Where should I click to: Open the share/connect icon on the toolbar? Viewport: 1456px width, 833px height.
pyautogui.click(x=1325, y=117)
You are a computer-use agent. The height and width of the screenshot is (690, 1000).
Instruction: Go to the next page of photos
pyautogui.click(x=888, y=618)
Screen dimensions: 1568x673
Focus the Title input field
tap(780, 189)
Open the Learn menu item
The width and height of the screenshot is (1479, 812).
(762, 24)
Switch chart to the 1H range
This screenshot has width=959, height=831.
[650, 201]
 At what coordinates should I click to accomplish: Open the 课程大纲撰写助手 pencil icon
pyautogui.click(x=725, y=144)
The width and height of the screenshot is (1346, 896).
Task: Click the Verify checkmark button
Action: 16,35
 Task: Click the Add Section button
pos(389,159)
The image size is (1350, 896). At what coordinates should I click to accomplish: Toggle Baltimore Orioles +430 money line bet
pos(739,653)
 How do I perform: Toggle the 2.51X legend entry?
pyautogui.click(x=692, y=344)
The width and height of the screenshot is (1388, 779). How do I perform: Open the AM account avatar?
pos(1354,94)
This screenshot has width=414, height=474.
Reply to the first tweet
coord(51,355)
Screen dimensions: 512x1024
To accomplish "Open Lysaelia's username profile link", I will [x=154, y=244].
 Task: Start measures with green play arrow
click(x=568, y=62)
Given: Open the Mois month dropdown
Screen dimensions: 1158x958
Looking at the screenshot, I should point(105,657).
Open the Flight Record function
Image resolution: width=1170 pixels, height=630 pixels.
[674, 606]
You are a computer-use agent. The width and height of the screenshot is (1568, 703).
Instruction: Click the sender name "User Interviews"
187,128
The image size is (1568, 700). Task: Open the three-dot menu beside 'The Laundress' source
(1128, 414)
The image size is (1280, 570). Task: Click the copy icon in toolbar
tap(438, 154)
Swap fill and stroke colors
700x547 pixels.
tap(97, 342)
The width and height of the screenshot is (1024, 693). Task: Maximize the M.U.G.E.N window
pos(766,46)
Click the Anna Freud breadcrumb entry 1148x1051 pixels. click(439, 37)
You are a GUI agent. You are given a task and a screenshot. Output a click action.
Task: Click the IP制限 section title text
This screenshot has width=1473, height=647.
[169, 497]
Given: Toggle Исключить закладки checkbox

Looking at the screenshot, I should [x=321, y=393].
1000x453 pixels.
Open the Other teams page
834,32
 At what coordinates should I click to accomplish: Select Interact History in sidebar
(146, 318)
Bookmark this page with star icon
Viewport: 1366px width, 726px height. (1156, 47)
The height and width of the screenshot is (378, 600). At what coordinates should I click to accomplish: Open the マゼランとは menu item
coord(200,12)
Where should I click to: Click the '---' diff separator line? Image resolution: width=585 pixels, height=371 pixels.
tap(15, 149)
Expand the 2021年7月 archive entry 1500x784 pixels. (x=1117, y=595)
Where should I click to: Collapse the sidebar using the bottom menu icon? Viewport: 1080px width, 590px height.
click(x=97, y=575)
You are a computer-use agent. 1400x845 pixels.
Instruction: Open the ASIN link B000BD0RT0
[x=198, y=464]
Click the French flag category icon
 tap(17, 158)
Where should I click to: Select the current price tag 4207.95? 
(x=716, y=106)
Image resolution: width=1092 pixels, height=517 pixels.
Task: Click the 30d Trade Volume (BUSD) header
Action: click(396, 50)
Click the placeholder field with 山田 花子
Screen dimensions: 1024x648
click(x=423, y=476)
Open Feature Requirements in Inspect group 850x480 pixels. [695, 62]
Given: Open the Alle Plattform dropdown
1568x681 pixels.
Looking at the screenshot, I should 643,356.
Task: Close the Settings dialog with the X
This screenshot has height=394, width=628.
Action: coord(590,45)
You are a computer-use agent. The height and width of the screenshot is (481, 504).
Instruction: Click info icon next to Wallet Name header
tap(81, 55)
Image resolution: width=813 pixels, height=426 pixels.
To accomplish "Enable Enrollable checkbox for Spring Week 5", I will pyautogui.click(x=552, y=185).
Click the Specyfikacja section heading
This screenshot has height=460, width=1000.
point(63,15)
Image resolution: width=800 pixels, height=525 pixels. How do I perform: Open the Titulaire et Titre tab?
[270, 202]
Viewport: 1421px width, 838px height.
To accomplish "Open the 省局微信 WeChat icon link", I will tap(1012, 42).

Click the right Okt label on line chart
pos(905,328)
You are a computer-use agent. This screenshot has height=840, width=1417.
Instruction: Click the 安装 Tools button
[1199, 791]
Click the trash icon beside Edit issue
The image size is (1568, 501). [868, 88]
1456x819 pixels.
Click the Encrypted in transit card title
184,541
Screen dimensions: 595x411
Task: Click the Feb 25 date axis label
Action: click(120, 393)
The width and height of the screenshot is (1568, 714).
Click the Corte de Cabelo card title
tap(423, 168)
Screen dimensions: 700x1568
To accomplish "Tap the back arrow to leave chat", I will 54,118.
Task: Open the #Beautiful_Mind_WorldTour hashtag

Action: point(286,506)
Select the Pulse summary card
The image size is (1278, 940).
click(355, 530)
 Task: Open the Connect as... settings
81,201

* _What you need to do_: All lines from the one containing "1456x819 pixels." through the end of the records, both ends included, are to be quoted exactly; please add nothing else.

* _Result for this exercise_:
1456x819 pixels.
Click the Encrypted in transit card title
184,541
Screen dimensions: 595x411
Task: Click the Feb 25 date axis label
Action: click(120, 393)
The width and height of the screenshot is (1568, 714).
Click the Corte de Cabelo card title
tap(423, 168)
Screen dimensions: 700x1568
To accomplish "Tap the back arrow to leave chat", I will 54,118.
Task: Open the #Beautiful_Mind_WorldTour hashtag

Action: point(286,506)
Select the Pulse summary card
The image size is (1278, 940).
click(355, 530)
 Task: Open the Connect as... settings
81,201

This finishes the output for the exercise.